The pound was set for a weekly advance versus the dollar as investors bet the U.S. debt ceiling debate will prompt the Federal Reserve to maintain asset purchases that tend to weaken a currency.
Sterling also headed for a weekly advance against the euro as data showed the U.K. economy is gaining momentum. U.S. President Barack Obama signed into law a measure ending the 16-day government shutdown and extending the nation’s borrowing authority until early next year, averting a default. The U.K. Debt Management Office is scheduled to auction 2 billion pounds ($3.23 billion) of bills.
The pound was little changed at $1.6180 as of 7:41 a.m.
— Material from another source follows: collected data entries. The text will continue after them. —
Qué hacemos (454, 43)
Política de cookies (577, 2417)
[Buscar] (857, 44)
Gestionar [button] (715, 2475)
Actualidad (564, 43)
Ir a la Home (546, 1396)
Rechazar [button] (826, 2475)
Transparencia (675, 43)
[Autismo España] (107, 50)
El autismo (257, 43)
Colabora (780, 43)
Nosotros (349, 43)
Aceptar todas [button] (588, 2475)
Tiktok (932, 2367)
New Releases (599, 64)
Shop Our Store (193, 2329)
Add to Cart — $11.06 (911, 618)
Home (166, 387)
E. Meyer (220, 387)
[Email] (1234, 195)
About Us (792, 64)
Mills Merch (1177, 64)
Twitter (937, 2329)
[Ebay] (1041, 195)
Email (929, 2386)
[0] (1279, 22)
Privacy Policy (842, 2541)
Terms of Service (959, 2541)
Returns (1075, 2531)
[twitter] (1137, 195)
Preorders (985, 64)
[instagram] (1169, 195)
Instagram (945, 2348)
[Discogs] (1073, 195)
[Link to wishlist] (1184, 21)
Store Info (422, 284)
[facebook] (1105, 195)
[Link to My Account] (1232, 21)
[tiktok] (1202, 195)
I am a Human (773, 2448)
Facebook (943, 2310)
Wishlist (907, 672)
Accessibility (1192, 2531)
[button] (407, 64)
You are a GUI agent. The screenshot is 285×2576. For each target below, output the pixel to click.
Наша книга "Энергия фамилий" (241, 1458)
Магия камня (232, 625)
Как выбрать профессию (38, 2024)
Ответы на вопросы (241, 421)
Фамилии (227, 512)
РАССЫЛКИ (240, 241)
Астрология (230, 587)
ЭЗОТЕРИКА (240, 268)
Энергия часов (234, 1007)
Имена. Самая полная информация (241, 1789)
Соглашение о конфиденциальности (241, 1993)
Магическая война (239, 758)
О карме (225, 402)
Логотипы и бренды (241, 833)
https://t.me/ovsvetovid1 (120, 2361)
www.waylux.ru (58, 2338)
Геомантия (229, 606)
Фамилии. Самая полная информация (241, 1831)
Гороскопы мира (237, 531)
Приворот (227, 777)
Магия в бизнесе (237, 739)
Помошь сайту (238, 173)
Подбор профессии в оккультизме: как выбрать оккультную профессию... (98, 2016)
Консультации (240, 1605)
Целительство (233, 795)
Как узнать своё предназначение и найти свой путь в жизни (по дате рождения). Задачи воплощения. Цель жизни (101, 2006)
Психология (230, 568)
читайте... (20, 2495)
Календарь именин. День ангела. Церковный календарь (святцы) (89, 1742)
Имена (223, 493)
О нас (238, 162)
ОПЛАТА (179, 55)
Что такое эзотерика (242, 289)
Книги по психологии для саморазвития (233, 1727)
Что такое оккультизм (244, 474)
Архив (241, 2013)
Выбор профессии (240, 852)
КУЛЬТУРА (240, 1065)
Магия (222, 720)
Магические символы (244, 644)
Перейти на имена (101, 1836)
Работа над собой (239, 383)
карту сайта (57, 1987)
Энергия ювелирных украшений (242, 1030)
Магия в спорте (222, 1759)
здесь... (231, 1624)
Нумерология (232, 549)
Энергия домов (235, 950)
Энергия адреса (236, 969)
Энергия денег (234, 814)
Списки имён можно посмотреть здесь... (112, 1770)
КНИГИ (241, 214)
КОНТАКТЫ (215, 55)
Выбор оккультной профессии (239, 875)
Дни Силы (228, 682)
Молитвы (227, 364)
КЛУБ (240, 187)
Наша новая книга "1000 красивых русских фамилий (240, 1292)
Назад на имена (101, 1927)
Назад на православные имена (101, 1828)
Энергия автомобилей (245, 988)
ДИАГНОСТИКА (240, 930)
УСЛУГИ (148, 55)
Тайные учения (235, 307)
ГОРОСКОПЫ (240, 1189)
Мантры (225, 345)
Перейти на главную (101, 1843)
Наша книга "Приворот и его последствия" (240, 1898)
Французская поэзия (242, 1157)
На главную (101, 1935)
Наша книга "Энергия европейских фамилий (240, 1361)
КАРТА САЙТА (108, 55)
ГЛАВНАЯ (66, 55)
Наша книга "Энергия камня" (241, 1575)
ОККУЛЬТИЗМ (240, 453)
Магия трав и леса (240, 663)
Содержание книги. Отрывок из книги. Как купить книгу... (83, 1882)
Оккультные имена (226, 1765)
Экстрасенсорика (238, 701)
London time after climbing 1.3 percent yesterday, the biggest gain since Sept. 18. It has risen 1.4 percent versus the U.S. currency this week, the most since the period ended Sept. 13. Sterling was also little changed at 84.58 pence per euro, having strengthened 0.4 percent this week.
Data yesterday showed U.K. retail sales rose more than analysts forecast last month, following an Oct. 16 report that showed jobless claims fell in September by the most in 16 years.
The pound appreciated 5.2 percent in the past six months, the best performer among 10 developed-nation currencies tracked by Bloomberg Correlation-Weighted Indexes. The euro strengthened 4 percent, while the dollar weakened 1.3 percent.
U.K. government bonds lost 3.2 percent this year through yesterday, according to Bloomberg World Bond Indexes. Treasuries dropped 2.2 percent and German securities declined 2 percent.